- Work item:
Transcribe exactly everything in the data below from the line containing "Select the Cây của tôi tab" down to the line containing "Given: Click the open folder icon", both lines included and nothing further.

- Data supplied:

========================================================================

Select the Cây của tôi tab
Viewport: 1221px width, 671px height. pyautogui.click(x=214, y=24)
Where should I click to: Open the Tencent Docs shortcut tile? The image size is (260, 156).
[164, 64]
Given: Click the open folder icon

========================================================================

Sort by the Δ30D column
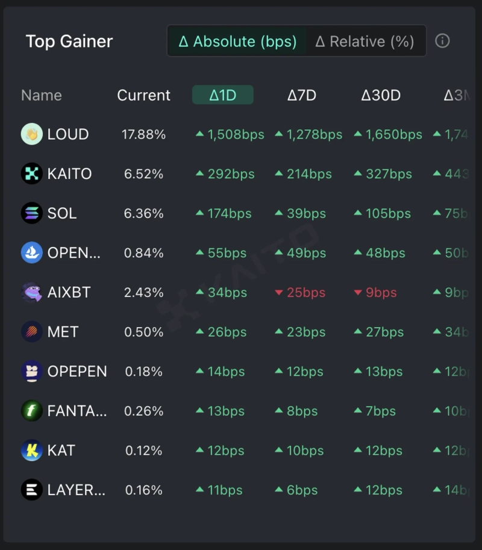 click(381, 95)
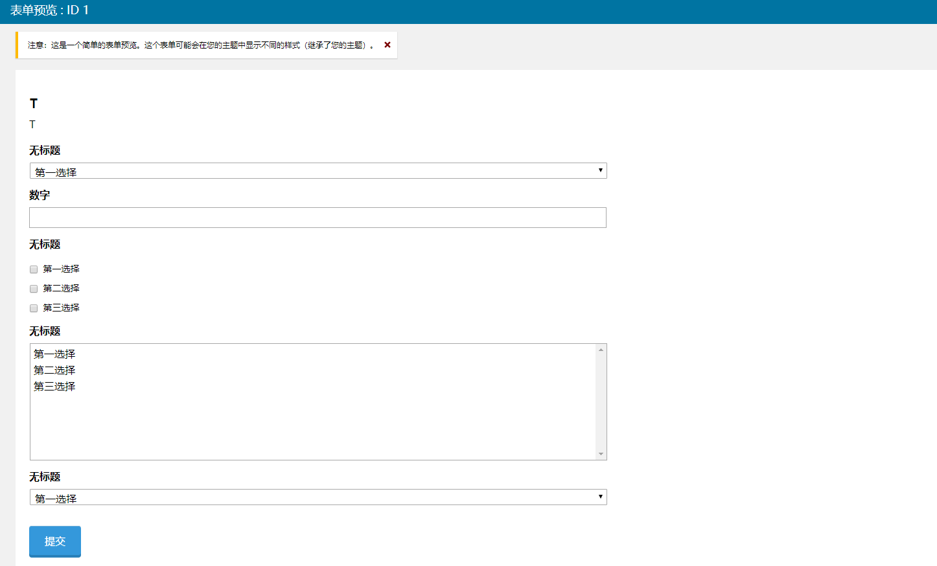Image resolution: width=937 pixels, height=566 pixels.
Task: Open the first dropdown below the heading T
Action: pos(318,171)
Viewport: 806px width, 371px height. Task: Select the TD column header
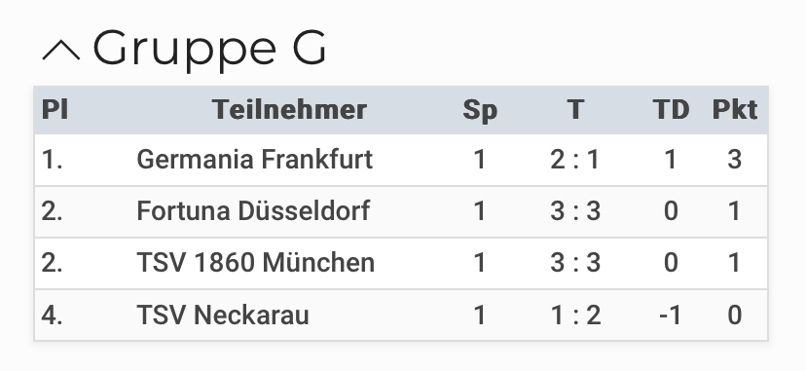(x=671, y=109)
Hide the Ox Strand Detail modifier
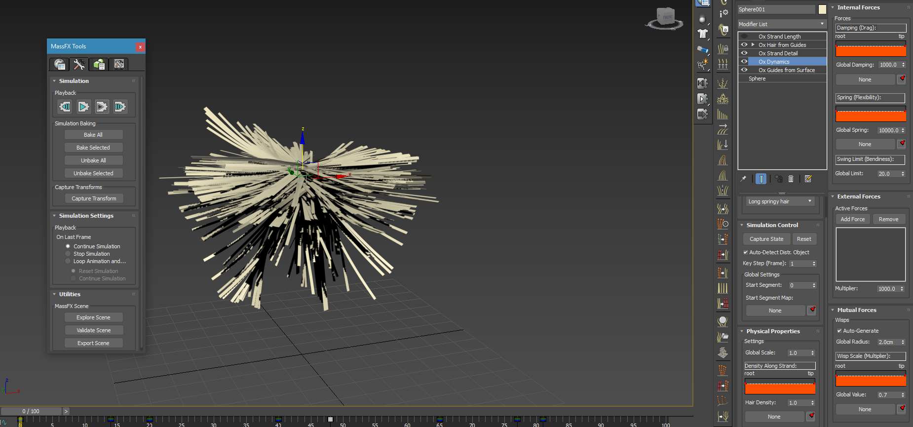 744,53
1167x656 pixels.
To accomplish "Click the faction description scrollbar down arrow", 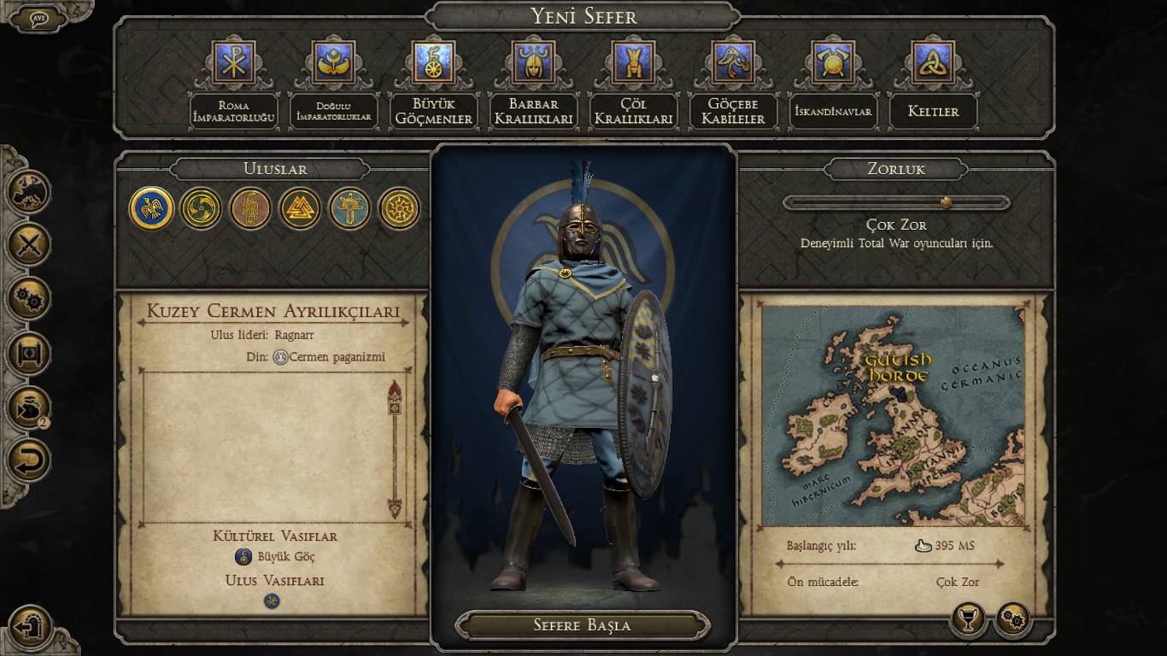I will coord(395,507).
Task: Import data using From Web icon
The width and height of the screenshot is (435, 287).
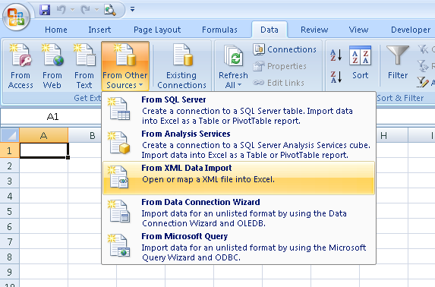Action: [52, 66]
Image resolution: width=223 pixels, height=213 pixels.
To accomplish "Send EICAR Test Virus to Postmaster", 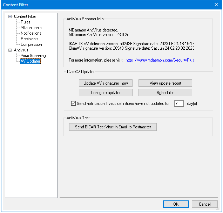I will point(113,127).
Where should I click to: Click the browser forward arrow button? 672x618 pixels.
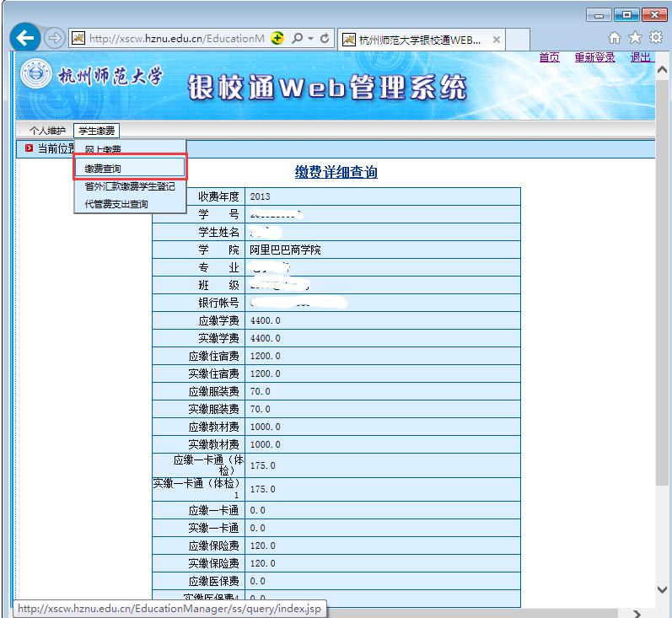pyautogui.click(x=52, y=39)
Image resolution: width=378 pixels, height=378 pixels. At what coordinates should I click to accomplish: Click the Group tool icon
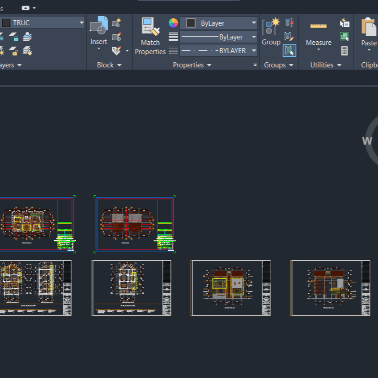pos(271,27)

========================================================================

- Exercise solution:
Select the Cây của tôi tab
Viewport: 1221px width, 671px height. pyautogui.click(x=214, y=24)
Where should I click to: Open the Tencent Docs shortcut tile? The image size is (260, 156).
[164, 64]
Given: Click the open folder icon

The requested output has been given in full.